• Task requirements:
What is needed here is an exact repetition of the records below, beginning at the line that has "You are a computer-use" and stopping after the line that has "This screenshot has".

• Stored data:
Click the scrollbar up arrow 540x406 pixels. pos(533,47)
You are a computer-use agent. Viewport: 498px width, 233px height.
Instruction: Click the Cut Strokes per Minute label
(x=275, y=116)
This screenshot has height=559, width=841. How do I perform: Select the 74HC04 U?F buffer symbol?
...
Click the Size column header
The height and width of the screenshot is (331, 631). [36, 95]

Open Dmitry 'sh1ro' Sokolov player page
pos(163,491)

• Result:
You are a computer-use agent. Viewport: 498px width, 233px height.
Instruction: Click the Cut Strokes per Minute label
(x=275, y=116)
This screenshot has height=559, width=841. How do I perform: Select the 74HC04 U?F buffer symbol?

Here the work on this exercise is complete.